Metadata-Version: 2.1
Name: python-doctr
Version: 0.1.1
Summary: Extract valuable text information from your documents
Home-page: https://github.com/mindee/doctr
Author: François-Guillaume Fernandez, Charles Gaillard
Author-email: fg@mindee.co
License: Apache
Download-URL: https://github.com/mindee/doctr/tags
Keywords: ocr,deep learning,tensorflow,text detection,text recognition
Platform: UNKNOWN
Classifier: Development Status :: 3 - Alpha
Classifier: Intended Audience :: Developers
Classifier: Intended Audience :: Science/Research
Classifier: License :: OSI Approved :: Apache Software License
Classifier: Natural Language :: English
Classifier: Operating System :: OS Independent
Classifier: Programming Language :: Python :: 3
Classifier: Programming Language :: Python :: 3.6
Classifier: Programming Language :: Python :: 3.7
Classifier: Topic :: Scientific/Engineering
Classifier: Topic :: Scientific/Engineering :: Artificial Intelligence
Classifier: Topic :: Software Development
Classifier: Topic :: Software Development :: Libraries
Classifier: Topic :: Software Development :: Libraries :: Python Modules
Requires-Python: >=3.6.0
Description-Content-Type: text/markdown
Requires-Dist: numpy (>=1.16.0)
Requires-Dist: scipy (>=1.4.0)
Requires-Dist: opencv-python (>=4.2)
Requires-Dist: tensorflow (>=2.3.0)
Requires-Dist: PyMuPDF (>=1.16.0)
Requires-Dist: pyclipper (>=1.2.0)
Requires-Dist: shapely (>=1.6.0)
Requires-Dist: matplotlib (>=3.1.0)
Requires-Dist: mplcursors (>=0.3)
Requires-Dist: rapidfuzz (>=1.0.0)


# DocTR: Document Text Recognition

[![License](https://img.shields.io/badge/License-Apache%202.0-blue.svg)](LICENSE) ![Build Status](https://github.com/mindee/doctr/workflows/python-package/badge.svg) [![codecov](https://codecov.io/gh/mindee/doctr/branch/main/graph/badge.svg?token=577MO567NM)](https://codecov.io/gh/mindee/doctr) [![CodeFactor](https://www.codefactor.io/repository/github/mindee/doctr/badge?s=bae07db86bb079ce9d6542315b8c6e70fa708a7e)](https://www.codefactor.io/repository/github/mindee/doctr) [![Codacy Badge](https://api.codacy.com/project/badge/Grade/340a76749b634586a498e1c0ab998f08)](https://app.codacy.com/gh/mindee/doctr?utm_source=github.com&utm_medium=referral&utm_content=mindee/doctr&utm_campaign=Badge_Grade) [![Doc Status](https://github.com/mindee/doctr/workflows/doc-status/badge.svg)](https://mindee.github.io/doctr) [![Pypi](https://img.shields.io/badge/pypi-v0.1.0-blue.svg)](https://pypi.org/project/python-doctr/) 

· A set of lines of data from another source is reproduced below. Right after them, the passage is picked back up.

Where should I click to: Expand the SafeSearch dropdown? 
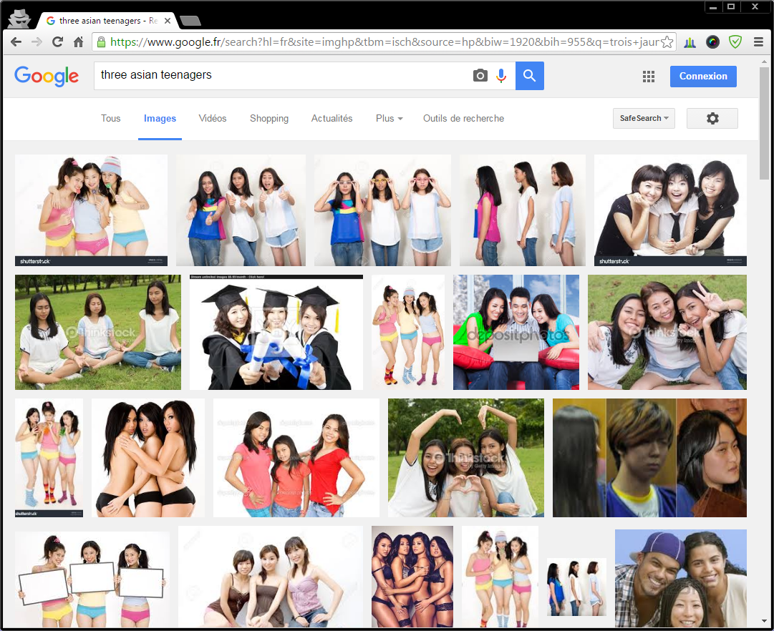click(644, 119)
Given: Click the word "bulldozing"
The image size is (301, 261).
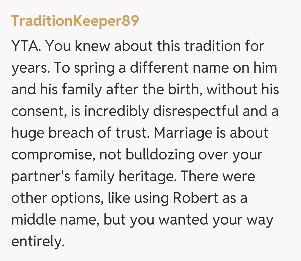Looking at the screenshot, I should pos(160,155).
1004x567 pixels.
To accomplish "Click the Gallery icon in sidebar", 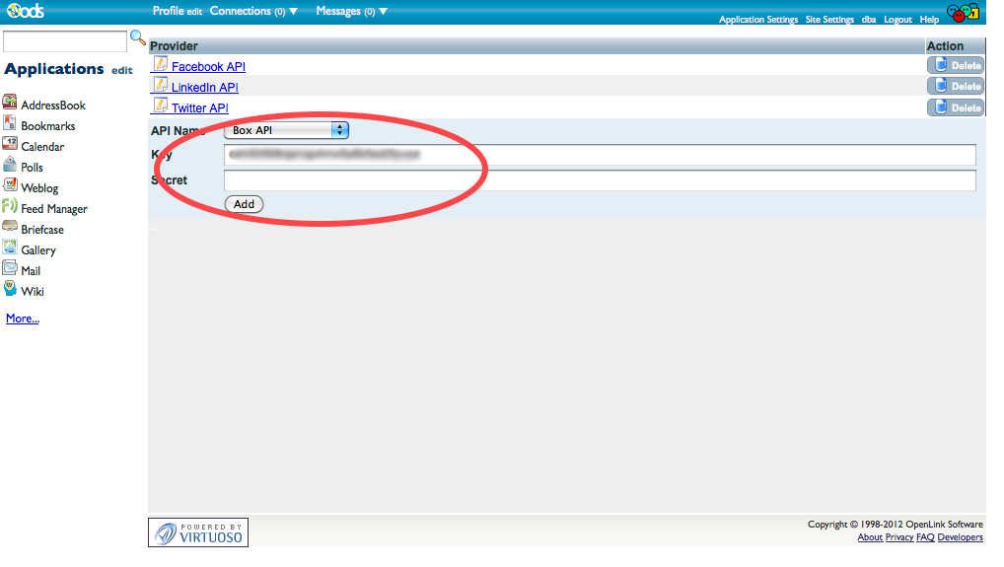I will [x=10, y=248].
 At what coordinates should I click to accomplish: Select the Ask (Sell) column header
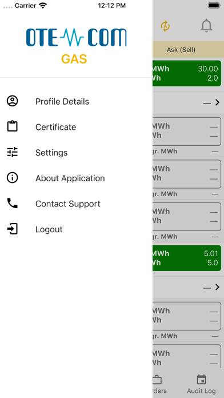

Extract valuable information from your documents.



## Table of Contents

* [Getting Started](#getting-started)
  * [Prerequisites](#prerequisites)
  * [Installation](#installation)
* [Usage](#usage)
  * [Python package](#python-package)
  * [Docker container](#docker-container)
  * [Example script](#example-script)
  * [Demo app](#demo-app)
* [Documentation](#documentation)
* [Contributing](#contributing)
* [License](#license)



## Getting started

### Prerequisites

- Python 3.6 (or higher)
- [pip](https://pip.pypa.io/en/stable/)

### Installation

You can install the latest release of the package using [pypi](https://pypi.org/project/python-doctr/) as follows:

```shell
pip install python-doctr
```

Or you can install it from source:

```shell
git clone https://github.com/mindee/doctr.git
pip install -e doctr/.
```


## Usage

### Python package

You can use the library like any other python package to analyze your documents as follows:

```python
from doctr.documents import read_pdf, read_img
from doctr.models import ocr_db_crnn_vgg

model = ocr_db_crnn_vgg(pretrained=True)
# PDF
doc = read_pdf("path/to/your/doc.pdf")
result = model([doc])
# Image
page = read_img("path/to/your/img.jpg")
result = model([[page]])
# Export
json_output = result[0].export()
```

For an exhaustive list of pretrained models available, please refer to the [documentation](https://mindee.github.io/doctr/models.html).

### Docker container

If you are to deploy containerized environments, you can use the provided Dockerfile to build a docker image:

```shell
docker build . -t <YOUR_IMAGE_TAG>
```

### Example script

An example script is provided for a simple documentation analysis of a PDF file:

```shell
python scripts/analyze.py path/to/your/doc.pdf
```
All script arguments can be checked using `python scripts/analyze.py --help`

### Demo app

A minimal demo app is provided for you to play with the text detection model!

You will need an extra dependency ([Streamlit](https://streamlit.io/)) for the app to run:
```shell
pip install -r demo/requirements.txt
```
You can then easily run your app in your default browser by running:

```shell
streamlit run demo/app.py
```


## Documentation

The full package documentation is available [here](https://mindee.github.io/doctr/) for detailed specifications. The documentation was built with [Sphinx](https://www.sphinx-doc.org/) using a [theme](github.com/readthedocs/sphinx_rtd_theme) provided by [Read the Docs](https://readthedocs.org/).



## Contributing

Please refer to `CONTRIBUTING` if you wish to contribute to this project.



## License

Distributed under the Apache 2.0 License. See `LICENSE` for more information.